> **Material for this task**
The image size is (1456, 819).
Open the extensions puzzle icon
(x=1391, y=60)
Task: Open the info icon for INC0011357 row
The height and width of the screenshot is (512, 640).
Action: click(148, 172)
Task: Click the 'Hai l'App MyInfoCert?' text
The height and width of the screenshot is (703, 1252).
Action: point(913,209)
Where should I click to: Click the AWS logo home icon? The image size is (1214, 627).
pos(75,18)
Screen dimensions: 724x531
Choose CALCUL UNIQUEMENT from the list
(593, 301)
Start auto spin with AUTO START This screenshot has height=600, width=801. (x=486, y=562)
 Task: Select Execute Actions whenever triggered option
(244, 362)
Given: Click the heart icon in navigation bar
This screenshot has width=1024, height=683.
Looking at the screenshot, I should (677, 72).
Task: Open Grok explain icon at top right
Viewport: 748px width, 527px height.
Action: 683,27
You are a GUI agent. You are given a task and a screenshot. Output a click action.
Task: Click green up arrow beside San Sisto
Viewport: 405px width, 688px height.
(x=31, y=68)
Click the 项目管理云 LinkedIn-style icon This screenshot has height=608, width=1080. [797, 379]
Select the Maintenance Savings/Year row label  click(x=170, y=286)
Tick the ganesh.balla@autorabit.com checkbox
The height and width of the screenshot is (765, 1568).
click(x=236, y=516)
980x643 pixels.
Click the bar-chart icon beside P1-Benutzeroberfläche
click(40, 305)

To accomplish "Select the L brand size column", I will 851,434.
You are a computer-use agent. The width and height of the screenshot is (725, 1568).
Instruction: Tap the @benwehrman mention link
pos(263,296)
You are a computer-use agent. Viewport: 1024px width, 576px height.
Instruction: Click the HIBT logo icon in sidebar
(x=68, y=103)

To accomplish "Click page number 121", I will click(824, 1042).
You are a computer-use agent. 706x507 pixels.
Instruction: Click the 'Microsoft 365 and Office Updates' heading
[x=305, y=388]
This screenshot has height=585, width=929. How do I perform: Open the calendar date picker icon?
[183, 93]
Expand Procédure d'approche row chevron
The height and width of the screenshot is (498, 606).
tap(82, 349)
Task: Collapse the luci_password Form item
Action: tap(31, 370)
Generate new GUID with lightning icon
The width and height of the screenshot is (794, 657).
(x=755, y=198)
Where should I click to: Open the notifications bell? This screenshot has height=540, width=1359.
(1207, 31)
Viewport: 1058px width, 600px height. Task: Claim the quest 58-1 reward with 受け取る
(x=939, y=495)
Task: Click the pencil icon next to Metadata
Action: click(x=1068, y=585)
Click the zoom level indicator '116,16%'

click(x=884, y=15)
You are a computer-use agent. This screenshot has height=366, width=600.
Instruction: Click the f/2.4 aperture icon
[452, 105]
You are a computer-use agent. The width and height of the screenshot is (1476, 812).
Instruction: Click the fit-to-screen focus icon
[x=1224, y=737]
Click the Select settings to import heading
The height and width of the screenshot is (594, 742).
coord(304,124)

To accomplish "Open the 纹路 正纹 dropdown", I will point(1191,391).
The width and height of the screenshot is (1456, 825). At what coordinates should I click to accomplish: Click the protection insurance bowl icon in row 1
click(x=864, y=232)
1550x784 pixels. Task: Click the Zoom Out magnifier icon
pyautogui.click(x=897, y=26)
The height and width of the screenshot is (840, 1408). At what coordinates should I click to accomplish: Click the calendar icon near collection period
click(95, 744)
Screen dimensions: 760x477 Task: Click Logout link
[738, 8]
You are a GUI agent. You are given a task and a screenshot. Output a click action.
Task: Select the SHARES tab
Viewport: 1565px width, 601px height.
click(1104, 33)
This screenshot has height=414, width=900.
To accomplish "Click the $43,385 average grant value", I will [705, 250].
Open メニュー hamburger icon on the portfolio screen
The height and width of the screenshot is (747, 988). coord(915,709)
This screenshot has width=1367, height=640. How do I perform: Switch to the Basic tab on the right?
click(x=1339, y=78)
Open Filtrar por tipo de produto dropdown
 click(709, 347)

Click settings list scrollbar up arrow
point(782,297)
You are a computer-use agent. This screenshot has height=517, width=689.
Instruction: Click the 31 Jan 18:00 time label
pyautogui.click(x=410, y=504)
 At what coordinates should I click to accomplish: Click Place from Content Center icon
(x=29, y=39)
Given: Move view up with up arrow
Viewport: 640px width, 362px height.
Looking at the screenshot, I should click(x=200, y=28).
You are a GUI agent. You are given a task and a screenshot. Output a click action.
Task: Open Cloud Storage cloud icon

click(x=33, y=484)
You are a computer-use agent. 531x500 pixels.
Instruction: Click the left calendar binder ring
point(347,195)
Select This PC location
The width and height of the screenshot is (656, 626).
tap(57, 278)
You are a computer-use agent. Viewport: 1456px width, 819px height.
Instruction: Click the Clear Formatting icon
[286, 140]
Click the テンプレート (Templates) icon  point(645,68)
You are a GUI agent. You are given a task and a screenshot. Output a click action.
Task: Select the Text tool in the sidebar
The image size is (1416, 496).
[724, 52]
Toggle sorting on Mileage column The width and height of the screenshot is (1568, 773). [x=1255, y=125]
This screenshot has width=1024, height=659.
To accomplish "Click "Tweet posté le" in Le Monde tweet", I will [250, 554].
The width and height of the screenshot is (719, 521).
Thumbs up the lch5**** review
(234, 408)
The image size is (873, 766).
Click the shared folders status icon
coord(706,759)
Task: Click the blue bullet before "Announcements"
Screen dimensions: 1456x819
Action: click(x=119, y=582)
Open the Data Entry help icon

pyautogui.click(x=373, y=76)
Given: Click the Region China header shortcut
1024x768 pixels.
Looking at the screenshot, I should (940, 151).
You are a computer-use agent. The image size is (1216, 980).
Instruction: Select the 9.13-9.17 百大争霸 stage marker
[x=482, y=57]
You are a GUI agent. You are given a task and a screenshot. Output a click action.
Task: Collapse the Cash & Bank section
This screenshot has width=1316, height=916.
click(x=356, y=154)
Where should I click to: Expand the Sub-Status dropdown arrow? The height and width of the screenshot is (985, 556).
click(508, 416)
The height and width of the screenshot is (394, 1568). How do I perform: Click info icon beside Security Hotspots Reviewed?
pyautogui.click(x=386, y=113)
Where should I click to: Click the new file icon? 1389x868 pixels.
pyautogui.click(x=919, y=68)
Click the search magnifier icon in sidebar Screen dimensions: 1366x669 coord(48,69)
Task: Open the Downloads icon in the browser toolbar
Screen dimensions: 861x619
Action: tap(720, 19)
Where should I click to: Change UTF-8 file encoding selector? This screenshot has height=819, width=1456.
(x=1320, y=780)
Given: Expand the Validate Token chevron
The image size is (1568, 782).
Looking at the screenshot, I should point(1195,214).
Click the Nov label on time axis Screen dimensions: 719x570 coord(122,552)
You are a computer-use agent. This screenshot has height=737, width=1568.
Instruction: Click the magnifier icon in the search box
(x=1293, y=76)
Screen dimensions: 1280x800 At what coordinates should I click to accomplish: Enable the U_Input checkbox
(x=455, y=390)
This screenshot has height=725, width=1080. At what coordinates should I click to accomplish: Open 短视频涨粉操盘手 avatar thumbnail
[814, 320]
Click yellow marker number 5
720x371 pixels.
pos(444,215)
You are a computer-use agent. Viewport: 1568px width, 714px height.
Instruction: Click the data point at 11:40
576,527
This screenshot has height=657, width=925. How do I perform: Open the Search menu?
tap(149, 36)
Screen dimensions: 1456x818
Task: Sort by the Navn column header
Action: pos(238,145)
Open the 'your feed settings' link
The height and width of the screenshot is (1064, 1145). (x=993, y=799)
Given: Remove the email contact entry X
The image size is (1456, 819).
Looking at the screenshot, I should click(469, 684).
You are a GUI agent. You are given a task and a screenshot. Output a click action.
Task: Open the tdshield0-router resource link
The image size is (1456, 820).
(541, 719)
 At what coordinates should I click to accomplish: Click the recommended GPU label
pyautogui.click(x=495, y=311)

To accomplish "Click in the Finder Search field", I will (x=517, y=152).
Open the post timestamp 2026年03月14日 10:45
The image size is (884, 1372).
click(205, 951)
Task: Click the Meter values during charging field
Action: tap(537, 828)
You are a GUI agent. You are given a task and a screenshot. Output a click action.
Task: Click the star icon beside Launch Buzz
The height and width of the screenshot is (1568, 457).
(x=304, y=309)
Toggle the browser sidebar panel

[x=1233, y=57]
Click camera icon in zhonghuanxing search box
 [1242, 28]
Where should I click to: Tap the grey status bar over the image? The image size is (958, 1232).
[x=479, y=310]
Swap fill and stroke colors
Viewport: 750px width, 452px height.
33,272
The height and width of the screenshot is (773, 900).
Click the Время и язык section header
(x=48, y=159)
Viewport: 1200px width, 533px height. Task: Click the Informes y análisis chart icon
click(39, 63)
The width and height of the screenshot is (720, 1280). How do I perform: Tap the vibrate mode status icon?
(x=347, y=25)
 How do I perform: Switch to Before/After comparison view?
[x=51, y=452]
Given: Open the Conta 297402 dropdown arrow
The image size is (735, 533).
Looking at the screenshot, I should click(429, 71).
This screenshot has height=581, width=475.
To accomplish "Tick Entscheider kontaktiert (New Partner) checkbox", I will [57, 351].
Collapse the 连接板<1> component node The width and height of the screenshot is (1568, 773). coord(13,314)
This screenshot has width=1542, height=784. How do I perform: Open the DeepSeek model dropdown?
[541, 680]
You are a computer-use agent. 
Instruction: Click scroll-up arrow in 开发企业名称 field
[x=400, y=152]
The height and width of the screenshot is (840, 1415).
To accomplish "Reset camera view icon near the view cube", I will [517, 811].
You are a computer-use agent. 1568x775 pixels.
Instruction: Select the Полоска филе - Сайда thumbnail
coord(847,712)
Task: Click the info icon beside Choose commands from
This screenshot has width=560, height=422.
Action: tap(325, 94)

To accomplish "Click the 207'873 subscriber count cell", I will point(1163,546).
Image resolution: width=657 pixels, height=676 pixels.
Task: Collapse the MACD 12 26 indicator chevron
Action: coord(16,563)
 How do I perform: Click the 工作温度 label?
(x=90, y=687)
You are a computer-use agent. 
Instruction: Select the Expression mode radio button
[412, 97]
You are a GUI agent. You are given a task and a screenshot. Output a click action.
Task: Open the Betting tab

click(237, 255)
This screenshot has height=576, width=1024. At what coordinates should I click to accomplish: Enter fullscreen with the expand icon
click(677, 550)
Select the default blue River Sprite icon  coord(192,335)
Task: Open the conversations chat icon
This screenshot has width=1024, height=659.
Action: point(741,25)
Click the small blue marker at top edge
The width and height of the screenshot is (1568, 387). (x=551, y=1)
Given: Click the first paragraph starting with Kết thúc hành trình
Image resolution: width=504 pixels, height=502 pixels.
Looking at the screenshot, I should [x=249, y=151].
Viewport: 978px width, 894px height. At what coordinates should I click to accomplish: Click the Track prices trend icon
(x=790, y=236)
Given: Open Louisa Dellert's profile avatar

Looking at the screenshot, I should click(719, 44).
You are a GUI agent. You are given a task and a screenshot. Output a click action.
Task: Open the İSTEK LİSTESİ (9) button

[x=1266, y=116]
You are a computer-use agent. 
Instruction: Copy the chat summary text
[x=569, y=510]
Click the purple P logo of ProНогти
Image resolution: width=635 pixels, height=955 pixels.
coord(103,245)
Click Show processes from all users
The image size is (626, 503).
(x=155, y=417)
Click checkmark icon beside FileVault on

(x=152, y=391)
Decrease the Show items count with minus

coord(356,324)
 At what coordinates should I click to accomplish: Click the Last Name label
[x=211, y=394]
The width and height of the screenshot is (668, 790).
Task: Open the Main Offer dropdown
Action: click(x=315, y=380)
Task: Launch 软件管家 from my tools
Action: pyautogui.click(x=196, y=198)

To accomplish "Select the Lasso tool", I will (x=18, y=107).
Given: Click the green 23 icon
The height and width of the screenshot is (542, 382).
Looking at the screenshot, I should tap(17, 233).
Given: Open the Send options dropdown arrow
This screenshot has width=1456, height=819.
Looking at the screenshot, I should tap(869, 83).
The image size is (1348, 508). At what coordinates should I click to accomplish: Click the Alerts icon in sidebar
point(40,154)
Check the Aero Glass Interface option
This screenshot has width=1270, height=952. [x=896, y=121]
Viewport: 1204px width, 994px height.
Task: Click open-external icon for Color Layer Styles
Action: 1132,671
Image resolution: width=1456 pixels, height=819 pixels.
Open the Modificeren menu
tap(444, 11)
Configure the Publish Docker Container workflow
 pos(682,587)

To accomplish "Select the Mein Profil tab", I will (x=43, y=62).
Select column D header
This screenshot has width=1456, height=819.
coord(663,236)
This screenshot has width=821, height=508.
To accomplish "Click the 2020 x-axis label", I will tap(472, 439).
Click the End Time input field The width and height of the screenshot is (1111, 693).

> **What you will do**
Rewrite the data from the line with "Decrease the Show items count with minus" to the line with "pos(682,587)", swapping "Alerts icon" for "Notifications icon" and leaving everything else unchanged.

> **Response**
Decrease the Show items count with minus

coord(356,324)
 At what coordinates should I click to accomplish: Click the Last Name label
[x=211, y=394]
The width and height of the screenshot is (668, 790).
Task: Open the Main Offer dropdown
Action: click(x=315, y=380)
Task: Launch 软件管家 from my tools
Action: pyautogui.click(x=196, y=198)

To accomplish "Select the Lasso tool", I will (x=18, y=107).
Given: Click the green 23 icon
The height and width of the screenshot is (542, 382).
Looking at the screenshot, I should tap(17, 233).
Given: Open the Send options dropdown arrow
This screenshot has width=1456, height=819.
Looking at the screenshot, I should tap(869, 83).
The image size is (1348, 508). At what coordinates should I click to accomplish: Click the Notifications icon in sidebar
point(40,154)
Check the Aero Glass Interface option
This screenshot has width=1270, height=952. [x=896, y=121]
Viewport: 1204px width, 994px height.
Task: Click open-external icon for Color Layer Styles
Action: 1132,671
Image resolution: width=1456 pixels, height=819 pixels.
Open the Modificeren menu
tap(444, 11)
Configure the Publish Docker Container workflow
 pos(682,587)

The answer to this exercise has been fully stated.